Back to the point an taking it one step further:

While people from different backgrounds can be oblivious to each other cultural focused preferences of colour no one is blind to direct sun light. Your eye will blink n react as much in here as it would in Africa.
Your account of facts would require it otherwise.
0 Replies
 
Fil Albuquerque
 
  1  
Reply Mon 7 Apr, 2014 04:34 pm
@fresco,
Let me make it short n easy for you Fresco, are you denying the existence of crude raw percepts or not ?
Yes or no suffices for an answer.
0 Replies
 
dalehileman
 
  1  
Reply Mon 7 Apr, 2014 04:36 pm
@nap40,
Nap tht's a good q and something I've long wondered about.

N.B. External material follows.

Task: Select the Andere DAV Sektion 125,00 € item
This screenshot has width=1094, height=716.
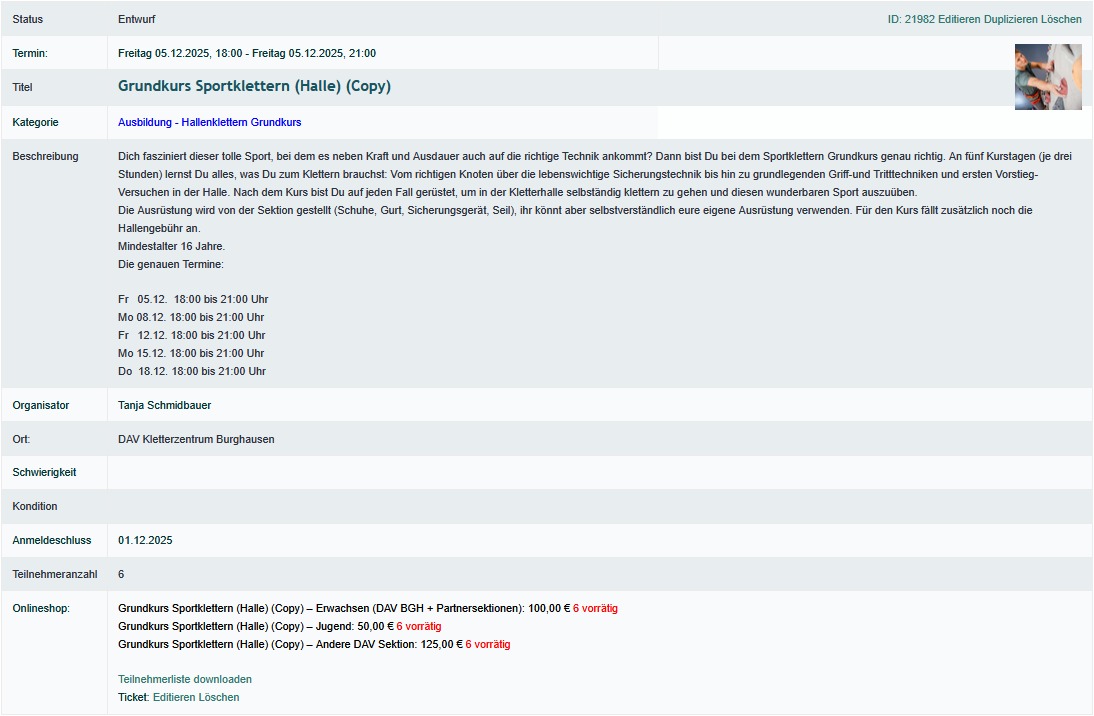Action: [289, 644]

I'm guessing Krump's #478 is off the mark. I'd lean somewhat to Fres' #402 reaction

Of course those suffering color-"blindness" probably see many somewhat different than we perfectly "normal" folk but there's no way to know for sure

Intuitively tho I'd agree with Wan #162 that we're "pretty much" alike in this respect. Otherwise we'd occasionally read a report of someone whose one eye gives radically different color perception than the other
Fil Albuquerque
 
  2  
Reply Mon 7 Apr, 2014 04:45 pm
@dalehileman,
In fact statistical agreement convergence of opinion on colour makes it far more easy n plausible to argue that raw perception is similar in everybody so long the eye and brain operate within normal parameters. As krumple explained minor variation can be justified with some physical discrepancies regarding the number of cones sensitive to a given colour spectrum, and rods sensitivity to brightness.
Krumple
 
  2  
Reply Mon 7 Apr, 2014 04:55 pm
@dalehileman,
dalehileman wrote:

Nap tht's a good q and something I've long wondered about.

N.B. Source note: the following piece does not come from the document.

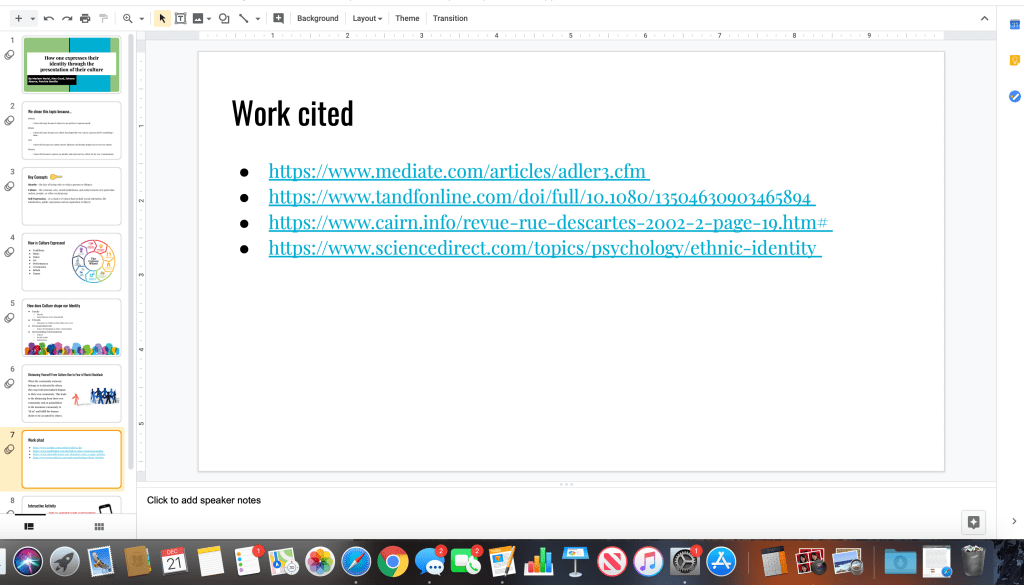Expand the new slide dropdown arrow
The height and width of the screenshot is (585, 1024).
[33, 18]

I'm guessing Krump's #478 is off the mark. I'd lean somewhat to Fres' #402 reaction

Of course those suffering color-"blindness" probably see many somewhat different than we perfectly "normal" folk but there's no way to know for sure

Intuitively tho I'd agree with Wan #162 that we're "pretty much" alike in this respect. Otherwise we'd occasionally read a report of someone whose one eye gives radically different color perception than the other


We do have ways of measuring the degree of color blindness a person has. When a person is colorblind it doesn't mean they don't see a particular color. Instead what happens is another color becomes more dominant over the color that is missed. This is due to the ratio of red, blue and green cones.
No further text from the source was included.